In the week that new IR35 legislation comes into effect in the public sector, contracting expert Dave Chaplin, CEO and founder of ContractorCalculator suggests that HMRC’s IR35 status tool could be facilitating tax avoidance. This is based on the analysis of over 558 results that contractors have obtained from HMRC’s Employment Status Service tool compared with ContractorCalculator’s IR35Testing tool.
ContractorCalculator’s tool asks 101 questions before giving an instant IR35 review result and also asks that if the contractor used HMRC’s ESS tool, what did it tell them?
Contractor Calculator has answers from 558 contractors and has compared the results and discovered some surprising and worrying conclusions:
A third (39 per cent) of contractors are told by HMRC that they pass IR35, when the IR35Testing tool fails them. The majority of these (19 per cent) are also really strong fails.
A quarter (24 per cent) of contractors are told by HMRC that their status is unknown. Of those unknowns we agree with four per cent of the results. But 60 per cent of that group are clear cut passes or clear fails and should be easily identifiable.
Three per cent of contractors who HMRC fails should actually pass.
ContractorCalculator has been testing contractors with its new version of the testing tool since February seventh and has carried out some 6,049 tests. It has been in development for seven years, is an artificial intelligence based system and produces the same results as all 21 IR35 historic court cases.
Dave Chaplin comments, ‘Given these hard statistics it is no surprise that HMRC doesn’t appear to be standing by the results of its own tool when assessing its own contractor workforce, despite saying it would. These figures firmly back up what agencies and providers have been telling us for months, that the HMRC tool cannot be trusted. A third (29 per cent) of contractors should be caught by IR35 and HMRC has passed them, therefore inadvertently facilitating tax avoidance.
‘The market is in utter chaos, and contractors are unnecessarily abandoning government projects due to blanket rules that are being put in place because of the confusion created.

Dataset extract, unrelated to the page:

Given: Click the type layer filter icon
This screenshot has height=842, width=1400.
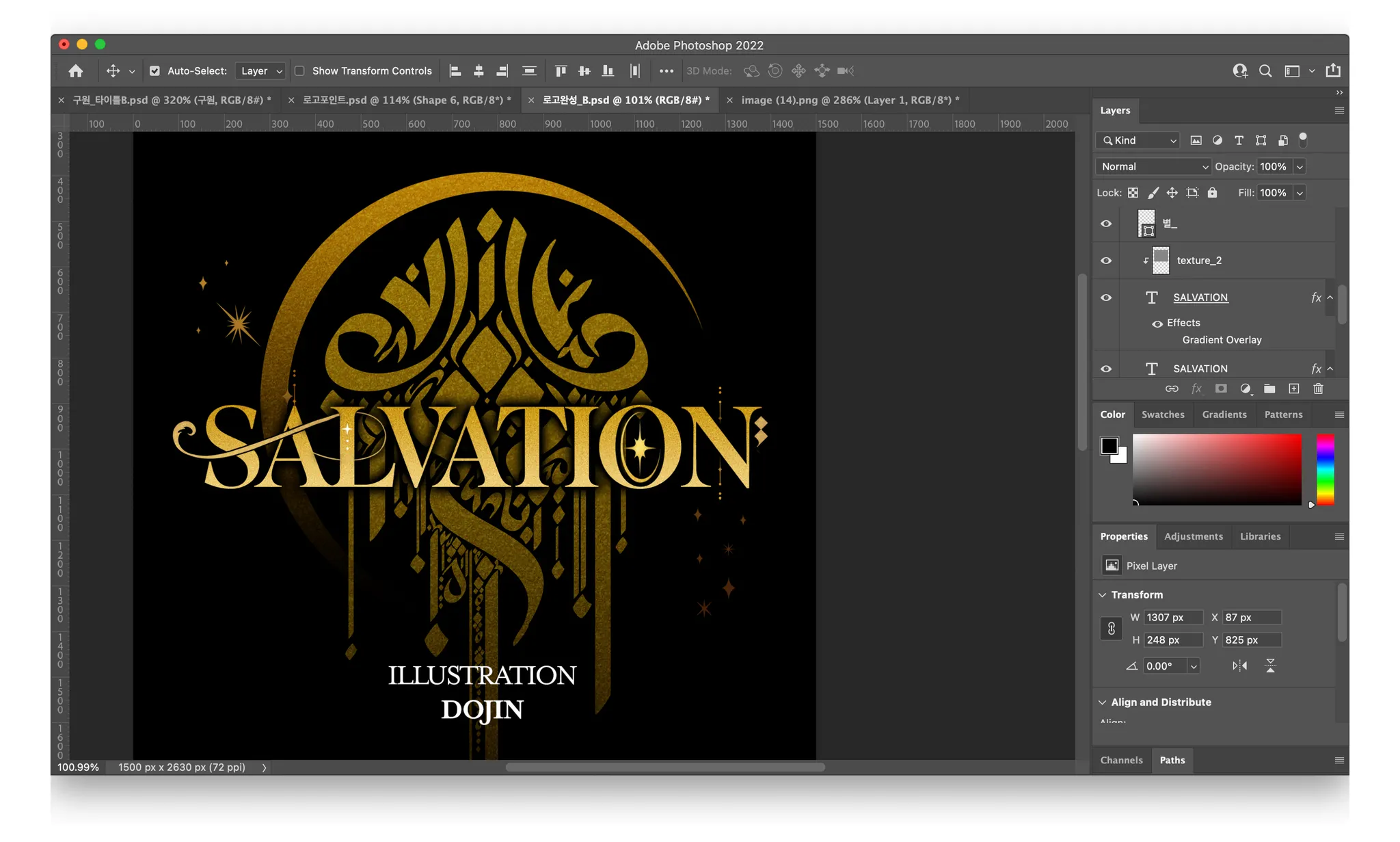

The NHS is also suffering with the BBC recently reporting that some hospitals around the country fear locums will refuse work and not turn up for shifts because of a drop in pay of up to 25 per cent when tax and national insurance is deducted at source under the new reforms.’
Chaplin concludes, ‘Public sector bodies are opening themselves to significant litigation risk by putting in blanket policies. They have not taken ‘reasonable care’ as the legislation dictates, and by forcing contractors into false employment they are opening themselves up to the risk of litigation.
‘And the frustrating thing is – all this could have been avoided if HMRC had actually listened to stakeholders.’